The Eurobarometer survey questioned Europeans on a range of issues linked to Europe's energy future. Europeans are aware of many of the major issues in this policy area, such as energy dependency and the energy mix of fossil fuels, renewable sources and nuclear. The survey examines attitudes and behaviour regarding energy consumption, with a majority (54%) considering reducing this as a priority. The survey also shows that energy prices are a major concern for Europeans with 33% identifying prices as the first energy-related issue coming to mind and 76% considering that energy prices will double in the next 3 years.
The Commission has also released today the WETO-H2 study.
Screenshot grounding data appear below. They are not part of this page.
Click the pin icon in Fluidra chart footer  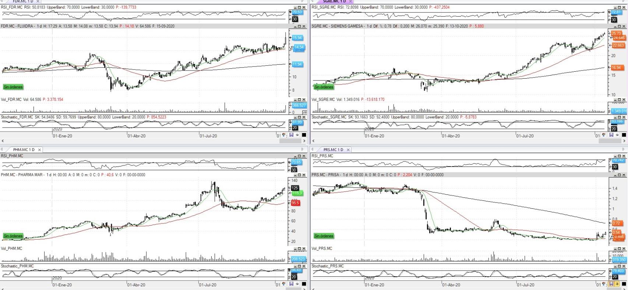click(297, 135)
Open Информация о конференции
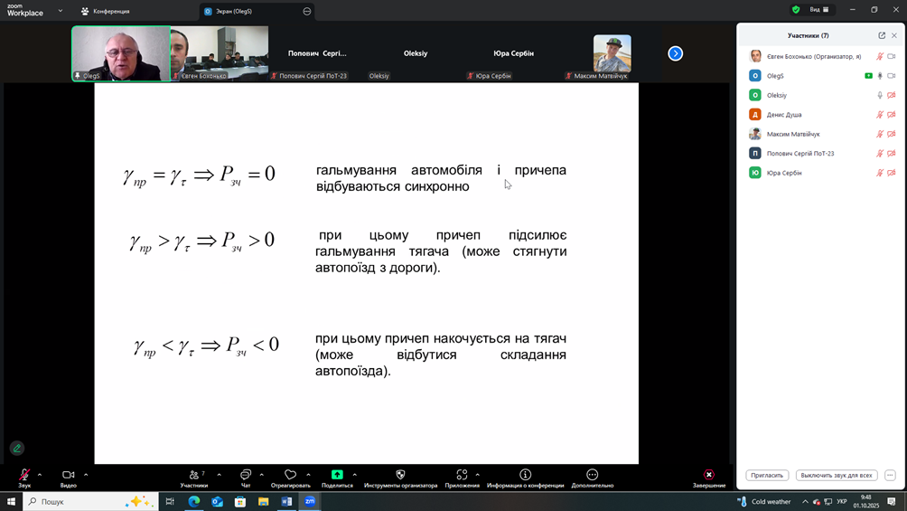 pos(525,475)
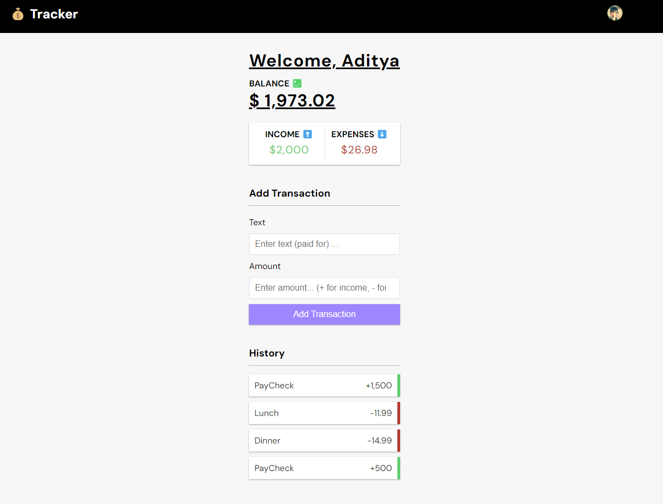Select the green bar on the PayCheck entry
This screenshot has height=504, width=663.
[x=398, y=385]
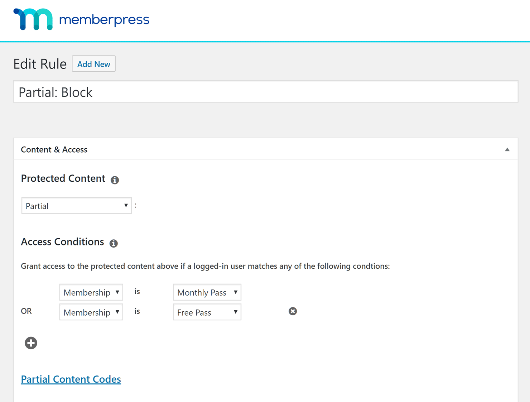Viewport: 530px width, 402px height.
Task: Click the Add New rule button
Action: 93,64
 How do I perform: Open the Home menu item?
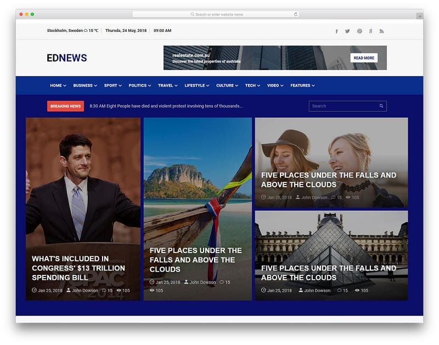(58, 85)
This research study, carried out by scientists in France, Belgium, the Netherlands, UK and Poland, as well as the Commission's DG Joint Research Centre, identifies a reference projection of the world energy system in 2050 and looks at two varying scenarios: a carbon-constraint case and a hydrogen case. In the reference case, world energy consumption doubles by 2050. Oil and gas supplies reach a plateau, i.e. neither a peak in oil, nor abundant and cheap oil and gas.
The developing world represents two-thirds of world energy consumption and coal is seeing a return as an important source of electricity. Under this reference case, world levels of CO2 emissions will be above what is considered sustainable in Europe, i.e. global average temperatures more than 2°C above pre-industrial levels, although European emissions will be 10% lower than today and 70% of electricity in Europe will be derived from non-carbon sources (renewable, nuclear and carbon capture & storage). The carbon constraint scenario looks at the impact of much more ambitious policies to restrict carbon emissions, firstly in the industrialised world with developing countries taking action later. In this scenario there is accelerated take-up of renewable and nuclear energy and advances in energy technologies. The hydrogen scenario assumes additional breakthroughs that increase the cost-effectiveness of hydrogen technologies, leading to a tenfold increase in hydrogen production between 2030 and 2050, 90% of which is from non-carbon sources. In this scenario, hydrogen provides about one third of energy consumption in the transport sector.